Er hatte seine Freude an antibürgerlichen Attitüden, leider aber auch am Alkohol: Henri de Touolouse-Lautrec hält sich mit seinen bunten Lithographien nicht an Konventionen und erlangt schnell zweifelhaften Ruhm. Doch der Absinth setzt seinem Leben frühzeitig ein Ende.

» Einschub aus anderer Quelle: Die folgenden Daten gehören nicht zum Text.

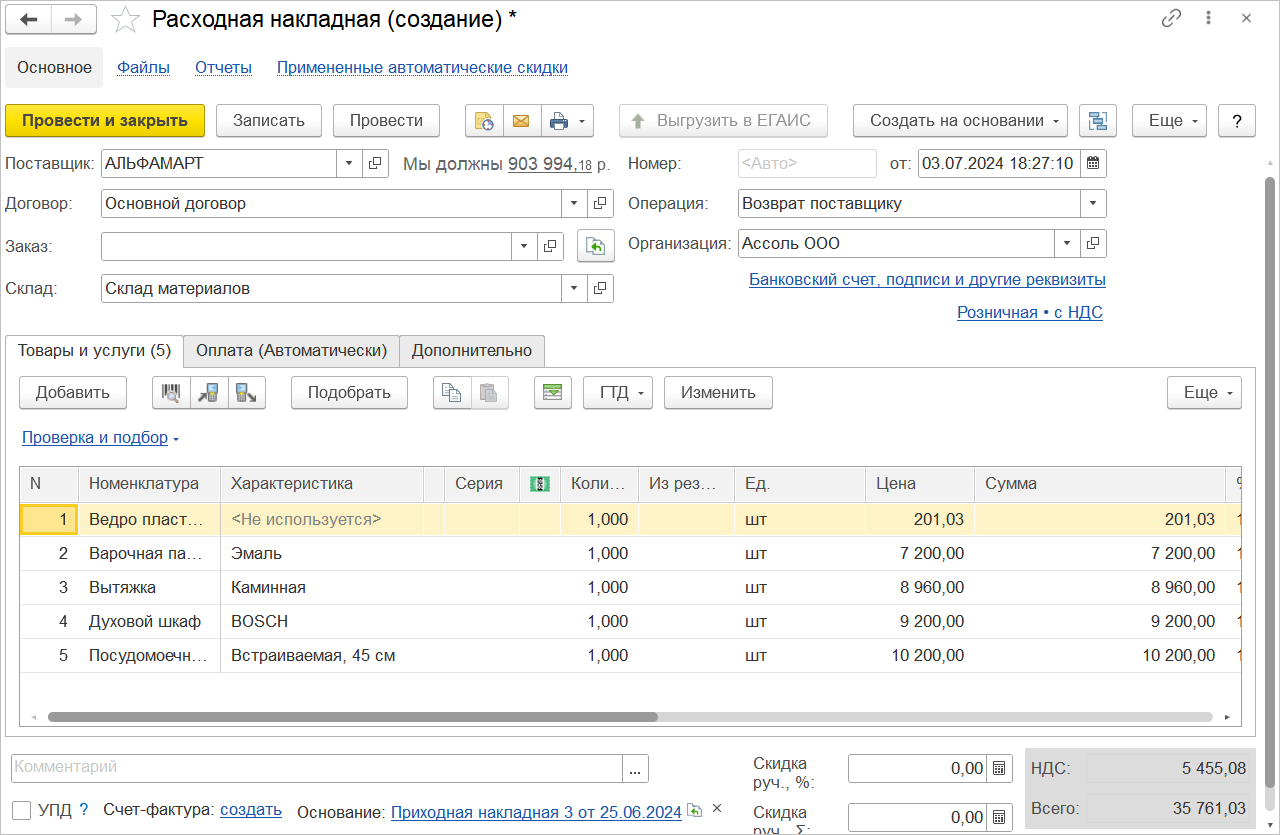Viewport: 1280px width, 835px height.
Task: Click into the Комментарий input field
Action: 316,768
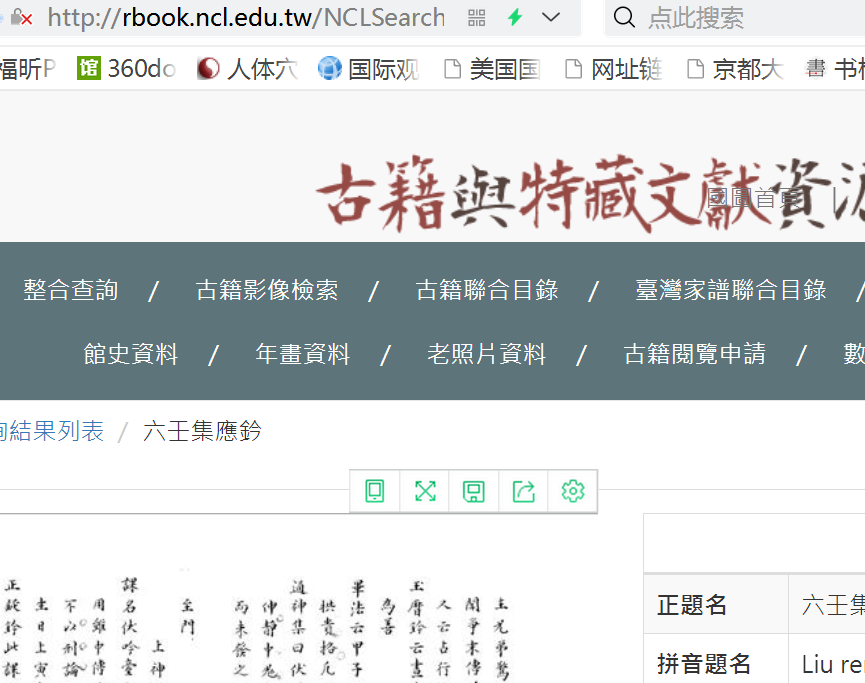Screen dimensions: 865x683
Task: Click the green lightning bolt icon
Action: click(x=515, y=17)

Am 24. November 1864 kommt Henri Marie Raymond de Toulouse-Lautrec-Monfa im südfranzösischen Albi zur Welt. Seine Eltern sind der Graf Alphonse Charles Jean Marie und dessen Cousine, die Comtesse Adèle Zoé Marie Marquette. Vermutlich aufgrund ihrer verwandtschaftlichen Nähe kommt es beim Sohn zu einer Zermürbung von Knochengewebe, die dazu führt, dass zwei Oberschenkelfrakturen nicht richtig verheilen und er bereits als Vierzehnjähriger körperlich behindert ist. Wegen seines gnomenhaften Aussehens wurde er später oft zur Zielscheibe des Spotts. Als er einmal seinen Bleistift liegen ließ, so berichtet der Kunsthändler Wilhelm Uhde, soll ihm jemand hinterhergerufen haben: „Mein Herr, sie haben Ihren Spazierstock vergessen!"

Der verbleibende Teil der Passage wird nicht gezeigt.